After : Empat Puluh Lima

762 71 15
                                    

Di sebuah kamar dengan keadaan pintu balkon yang terbuka ada seorang gadis yang sedang menangis dengan piluhnya. Hujan turun seakan tau jika hatinya sedang terluka.

Keira terduduk lemas di sudut kamarnya. Dengan wajah yang di sembunyikan di antara lututnya membuat dirinya telihat lebih mengenaskan.

Hiks...

Sejak pulang sekolah Keira mengurung dirinya di kamar dan hanya membuka pintu balkonnya saja untuk menjadi satu-satunya sumber cahaya.

Hingga malam tiba dan hujan datang seakan menjadi sebuah iringan tangisnya.

Hatinya sakit. Cinta selama lima tahun yang berusaha ia sembunyikan akhirnya terbongkar. Rasa ketertarikan pada sahabat membuatnya hancur saat mengetahui jika Raka telah memilih Abila sebagai pendamping hidupnya, bukan dirinya.

Mengapa harus Abila yang Raka pilih? Mengapa bukan dirinya? Mengapa?

Hiks... Hiks..

Rintihannya terus mengudara. Matanya tidak henti mengeluarkan air mata dan bibirnya pun tidak berhenti bergetar. Rasanya dunianya telah hancur hanya karena satu pernyataan jika Raka tidak sendiri lagi.

Ketukan pintu kamarnya tidak kunjung membuat tangisnya berhenti. Ia masih saja menangisi kebodohannya karena cinta.

"Seharusnya gue yang jadi pacar, Raka..." ucapnya di sela-sela tangis.

"Kenapa Abila? Kenapa bukan gue? Kenapa harus Abila! Hiks!"

Dunia jahat padanya, mengapa tidak membiarkan dirinya yang bersama Raka! Mengapa?!

"Kei... Buka, Kei!"

Suara berat itu. Keira tau suata siapa itu, itu, suara Raka.

Keira beranjak dari duduknya, langsung berlari membuka pintu dan tangisnya kembali pecah saat itu juga. Di depan kamarnya, ada Raka, Dava dan juga Abila.

Abila inisiatif mendekat pada Keira, ingin memeluk tapi Keira malah menampar pipinya dengan keras. Abila tertegun merasakan nyeri di pipi kirinya.

"Kei!" teriak Dava kaget.

Sedangkan Raka mengajak Abila mundur, membawanya berlindung pada pungung kekarnya.

Dava dan Raka maju. Masing-masing dari mereka memegang pundak Keira yang bergetar. Raka membawa Keira dalam pelukannya. Mengusap rambut hitam Keira dan Dava hanya mengelus punggung temannya.
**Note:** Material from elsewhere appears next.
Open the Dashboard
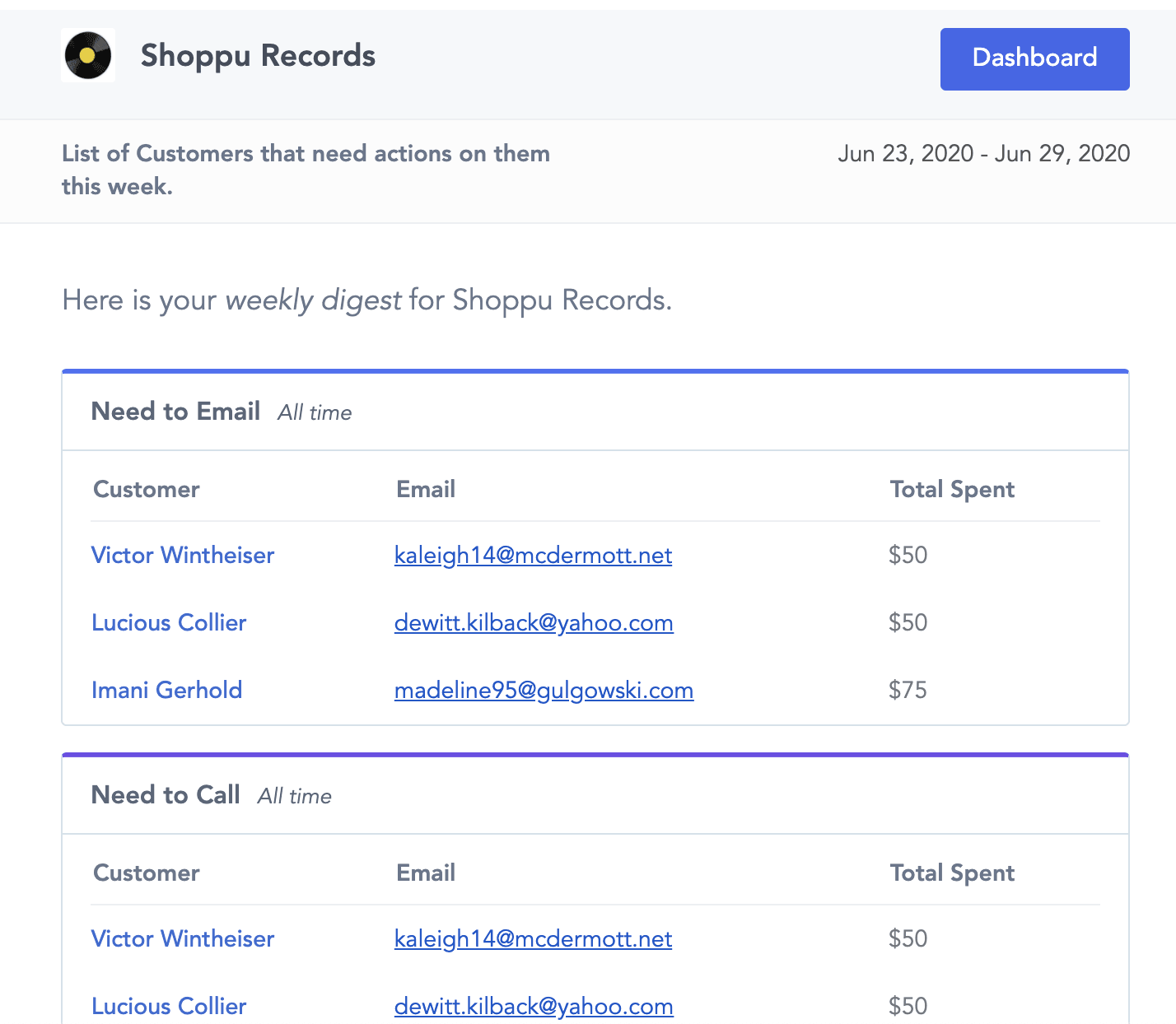The image size is (1176, 1024). [x=1034, y=58]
"Kei... Lo ga boleh gini. Keira yang gue kenal ga begini, lho..." ucapnya di sela-sela pelukan.

Keira tidak menjawab, ia malah semakin menguatkan pelukannya pada tubuh Raka masih dengan sesekan napas. Raka melepas pelukan mereka, ia tidak enak pada Abila yang menyaksikan ini.

Rak menangkup kedua pipi Keira, menyuruhnya menatap matanya tanpa berucap apapun.

"Kei. Gue tau apa yang lo rasa, gue paham. Tapi cinta ga bisa di paksa Kei. Gue ga suka sama lo sebagai lawan jenis, tapi gue sayang lo sebagai teman gue. Udah, ya, jangan nangis lagi,"

"Raka benar, Kei. Kita jangan melibatkan perasaan dalam pertemanan. Ikhlas, gue yakin lo bisa lakuin itu. Ingat, Abila teman kita, lo ga boleh jahat sama dia." sambung Dava yang ada di sebelah Keira.

Keira diam. Pandangnya kosong menatap lantai. Sentuhan di pundaknya membuat Keira menonggak menatap Raka.

"Minta maaf sama Bila, lo udah nampar dia tadi..."

"Hah?! Nampar?" tanyanya bingung.

Dengan senyum Raka mengangguk.

Dengan mata yang masih memerah dan bibir yang seakan sulit berucap. Keira menatap Abila yang terdiam di sisi pintu dengan senyum andalannya. Keira maju mendekat pada gadis berkaus cokelat itu. Menyentuh tangannya lalu membawanya dalam genggaman.